Escassez de terrenos no limite entre zonas valoriza imóveis
Segundo especialistas, edifícios ‘vizinhos’ de bairros residenciais se tornam ainda mais raros com novo Plano Diretor
Desejados pelas vantagens que apresentam, os imóveis vizinhos de zonas estritamente residenciais têm, ainda, outra característica que os valoriza no mercado: a exclusividade.
São poucos os terrenos que contam com a localização estratégica. “Daí ou o custo para a incorporação fica altíssimo ou é necessário ir para regiões mais afastadas do centro da cidade”, diz Lucas Vargas, CEO do ZAP Imóveis.
E esses espaços tendem a ser ainda mais raros por causa das determinações do Novo Plano Diretor de São Paulo, aprovado em 2014 na gestão de Fernando Haddad (PT).
O professor Antonio Rodrigues Netto, coordenador do curso de Arquitetura e Urbanismo do Belas Artes, explica que as diferentes áreas do zoneamento municipal são delimitadas por um sistema viário. A nova lei, afirma, propõe um escalonamento dessas vias, de maneira a evitar “paredões” repentinos na frente das casas.
Em outras palavras, isso significa que edifícios relativamente altos na divisa com bairros residenciais serão cada vez menos comuns na cidade.
“Isso quer dizer que os moradores desses prédios são duplamente privilegiados. Além do horizonte, da iluminação, da ventilação e do acesso fácil a serviços, trata-se de empreendimentos únicos. Há alguns anos, era possível encontrá-los. Hoje já não é mais”, diz Netto.

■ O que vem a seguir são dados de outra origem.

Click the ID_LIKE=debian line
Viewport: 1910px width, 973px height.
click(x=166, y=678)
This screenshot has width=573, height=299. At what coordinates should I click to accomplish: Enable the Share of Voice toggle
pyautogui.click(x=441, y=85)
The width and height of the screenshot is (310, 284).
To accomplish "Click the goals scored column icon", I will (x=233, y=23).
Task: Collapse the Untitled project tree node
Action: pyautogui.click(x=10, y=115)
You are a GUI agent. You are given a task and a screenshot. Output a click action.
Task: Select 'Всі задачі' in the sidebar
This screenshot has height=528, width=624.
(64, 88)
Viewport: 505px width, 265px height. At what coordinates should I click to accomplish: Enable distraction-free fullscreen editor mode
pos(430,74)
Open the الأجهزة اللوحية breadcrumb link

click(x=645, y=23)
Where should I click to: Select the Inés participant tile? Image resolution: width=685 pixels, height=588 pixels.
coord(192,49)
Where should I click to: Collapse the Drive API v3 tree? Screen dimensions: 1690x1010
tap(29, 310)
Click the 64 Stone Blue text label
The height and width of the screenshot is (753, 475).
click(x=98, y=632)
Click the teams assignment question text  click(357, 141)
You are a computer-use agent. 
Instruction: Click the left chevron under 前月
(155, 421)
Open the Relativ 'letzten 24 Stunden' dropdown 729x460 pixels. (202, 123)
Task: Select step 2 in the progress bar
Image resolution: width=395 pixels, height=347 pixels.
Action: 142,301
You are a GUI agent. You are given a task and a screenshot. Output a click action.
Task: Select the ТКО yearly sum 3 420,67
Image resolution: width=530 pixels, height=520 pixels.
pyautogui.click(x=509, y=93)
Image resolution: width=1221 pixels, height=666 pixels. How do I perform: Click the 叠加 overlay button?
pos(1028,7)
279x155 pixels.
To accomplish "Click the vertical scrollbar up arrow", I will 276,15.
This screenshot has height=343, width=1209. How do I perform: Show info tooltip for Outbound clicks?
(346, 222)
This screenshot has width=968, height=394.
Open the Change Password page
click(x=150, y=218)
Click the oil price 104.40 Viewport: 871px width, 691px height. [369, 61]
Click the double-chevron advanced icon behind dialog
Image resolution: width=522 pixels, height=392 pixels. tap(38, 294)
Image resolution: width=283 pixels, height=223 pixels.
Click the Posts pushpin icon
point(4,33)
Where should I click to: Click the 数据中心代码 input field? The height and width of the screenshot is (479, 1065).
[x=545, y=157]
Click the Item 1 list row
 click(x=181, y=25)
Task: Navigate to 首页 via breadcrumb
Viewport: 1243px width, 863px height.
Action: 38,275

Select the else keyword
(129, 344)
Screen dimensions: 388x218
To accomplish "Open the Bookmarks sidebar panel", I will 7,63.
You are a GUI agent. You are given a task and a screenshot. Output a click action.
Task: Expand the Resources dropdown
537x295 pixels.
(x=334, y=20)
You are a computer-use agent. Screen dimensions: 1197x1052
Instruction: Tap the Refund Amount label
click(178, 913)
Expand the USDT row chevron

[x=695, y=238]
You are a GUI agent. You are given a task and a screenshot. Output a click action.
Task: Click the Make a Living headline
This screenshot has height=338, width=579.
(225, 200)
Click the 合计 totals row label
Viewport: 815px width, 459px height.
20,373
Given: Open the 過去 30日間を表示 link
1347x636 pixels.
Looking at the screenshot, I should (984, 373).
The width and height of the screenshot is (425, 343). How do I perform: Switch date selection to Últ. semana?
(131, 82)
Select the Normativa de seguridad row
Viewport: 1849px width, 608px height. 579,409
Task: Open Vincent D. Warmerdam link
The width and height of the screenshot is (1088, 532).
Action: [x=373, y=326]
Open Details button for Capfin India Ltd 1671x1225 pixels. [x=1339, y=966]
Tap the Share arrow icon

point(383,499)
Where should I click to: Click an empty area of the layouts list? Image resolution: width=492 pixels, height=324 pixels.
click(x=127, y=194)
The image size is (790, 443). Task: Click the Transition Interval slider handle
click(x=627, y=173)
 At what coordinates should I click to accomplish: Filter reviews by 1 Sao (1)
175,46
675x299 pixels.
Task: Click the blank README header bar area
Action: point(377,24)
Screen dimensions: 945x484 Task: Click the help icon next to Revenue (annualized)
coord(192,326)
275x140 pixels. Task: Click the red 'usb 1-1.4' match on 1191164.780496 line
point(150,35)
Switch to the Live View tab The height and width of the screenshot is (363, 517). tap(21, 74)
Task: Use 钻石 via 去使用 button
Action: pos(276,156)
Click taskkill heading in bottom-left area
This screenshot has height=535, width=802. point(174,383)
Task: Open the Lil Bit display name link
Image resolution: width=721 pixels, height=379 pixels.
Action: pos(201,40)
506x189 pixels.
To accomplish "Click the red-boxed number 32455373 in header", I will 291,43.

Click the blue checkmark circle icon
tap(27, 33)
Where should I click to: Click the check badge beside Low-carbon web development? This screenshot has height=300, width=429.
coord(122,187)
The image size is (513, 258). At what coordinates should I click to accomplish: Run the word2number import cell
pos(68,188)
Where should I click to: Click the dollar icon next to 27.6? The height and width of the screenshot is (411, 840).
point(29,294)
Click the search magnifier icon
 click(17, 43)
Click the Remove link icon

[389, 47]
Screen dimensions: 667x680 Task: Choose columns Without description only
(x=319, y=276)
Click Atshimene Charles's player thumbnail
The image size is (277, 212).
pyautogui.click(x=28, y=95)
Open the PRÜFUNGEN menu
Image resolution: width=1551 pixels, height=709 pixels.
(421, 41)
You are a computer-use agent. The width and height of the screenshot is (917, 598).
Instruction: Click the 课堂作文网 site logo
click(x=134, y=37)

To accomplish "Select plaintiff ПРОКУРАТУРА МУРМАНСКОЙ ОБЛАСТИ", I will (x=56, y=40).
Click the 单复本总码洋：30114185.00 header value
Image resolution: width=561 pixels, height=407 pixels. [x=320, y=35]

Essa atualização, segundo o professor, é necessária. Os arredores do bairro tendem a ser moldados a fim de atender às necessidades de quem ali vive. Assim, das “fronteiras” entre uma zona e outra, aos poucos, vão se aproximando comércios e pequenos serviços.
“A construção de um bairro é extremamente dinâmica e é por isso que reformulamos, de tempos em tempos, o plano que controla o uso do solo.”
Revisão. Docente da Faculdade de Arquitetura e Urbanismo da USP, Maria Lucia Refinetti fala que a formação das zonas estritamente residenciais passaram a ser expressivas em São Paulo a partir dos anos 1950. Nesses locais, existe um coeficiente máximo de construção, o que limita tanto o tamanho das obras quanto a densidade demográfica da região.
Acontece que a configuração familiar atual mudou, defende a arquiteta. Daí a necessidade de uma legislação que considere os novos parâmetros de uso e ocupação do solo. “Não está previsto no texto, mas uma alternativa seria o ‘retrofit’ desses imóveis em unidades habitacionais um pouco menores.”
Maria Lucia lembra o caso de cidades como Amsterdã e Toronto, que encontraram soluções próprias para redesenhar a morfologia urbana.
No caso da capital holandesa, as casinhas que estão próximas aos canais eram residências unifamiliares. Com o tempo, tornaram-se repartições menores. “Do lado de fora, mantiveram a mesma fachada, mas internamente mais de uma família vive ali naquele espaço.”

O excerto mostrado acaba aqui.